» **Your goal**
Write out every line between the line containing "Task: Tap the 主卧 room label" and the line containing "Action: point(149,492)", inclusive, as a numbered list with blank lines omitted.
#### Records for this exercise ####
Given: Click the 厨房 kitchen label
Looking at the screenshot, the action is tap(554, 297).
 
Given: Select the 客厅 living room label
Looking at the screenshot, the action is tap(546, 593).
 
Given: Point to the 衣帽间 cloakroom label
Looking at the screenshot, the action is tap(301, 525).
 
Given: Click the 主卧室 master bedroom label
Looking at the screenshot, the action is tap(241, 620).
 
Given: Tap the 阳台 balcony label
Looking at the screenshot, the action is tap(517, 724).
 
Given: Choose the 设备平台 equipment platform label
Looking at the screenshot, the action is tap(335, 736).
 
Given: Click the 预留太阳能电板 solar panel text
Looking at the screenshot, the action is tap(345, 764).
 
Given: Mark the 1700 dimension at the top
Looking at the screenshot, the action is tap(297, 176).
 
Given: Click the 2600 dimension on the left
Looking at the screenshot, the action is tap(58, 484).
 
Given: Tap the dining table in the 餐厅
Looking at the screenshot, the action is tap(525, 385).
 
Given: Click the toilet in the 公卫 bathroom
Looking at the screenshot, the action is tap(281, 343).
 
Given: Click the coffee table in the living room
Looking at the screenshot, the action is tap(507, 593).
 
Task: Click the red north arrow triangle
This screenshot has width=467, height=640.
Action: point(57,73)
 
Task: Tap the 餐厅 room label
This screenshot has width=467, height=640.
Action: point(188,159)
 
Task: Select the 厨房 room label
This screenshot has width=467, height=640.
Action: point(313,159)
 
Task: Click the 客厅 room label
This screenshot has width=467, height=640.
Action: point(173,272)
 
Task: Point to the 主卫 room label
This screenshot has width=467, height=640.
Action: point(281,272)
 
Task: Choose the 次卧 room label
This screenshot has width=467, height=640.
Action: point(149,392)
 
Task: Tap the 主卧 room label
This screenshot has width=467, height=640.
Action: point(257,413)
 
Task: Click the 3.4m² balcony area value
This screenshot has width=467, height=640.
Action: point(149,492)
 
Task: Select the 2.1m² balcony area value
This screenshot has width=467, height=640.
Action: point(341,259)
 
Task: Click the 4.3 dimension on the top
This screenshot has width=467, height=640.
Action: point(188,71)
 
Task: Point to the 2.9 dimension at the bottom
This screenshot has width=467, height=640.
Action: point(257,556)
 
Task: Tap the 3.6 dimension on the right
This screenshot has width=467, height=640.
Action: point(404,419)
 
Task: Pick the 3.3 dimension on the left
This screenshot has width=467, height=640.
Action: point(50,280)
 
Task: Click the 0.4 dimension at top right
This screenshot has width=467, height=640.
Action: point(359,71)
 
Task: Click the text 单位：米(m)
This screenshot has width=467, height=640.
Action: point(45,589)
####
» **Task solution**
1. Task: Tap the 主卧 room label
2. This screenshot has width=467, height=640.
3. Action: point(257,413)
4. Task: Click the 3.4m² balcony area value
5. This screenshot has width=467, height=640.
6. Action: point(149,492)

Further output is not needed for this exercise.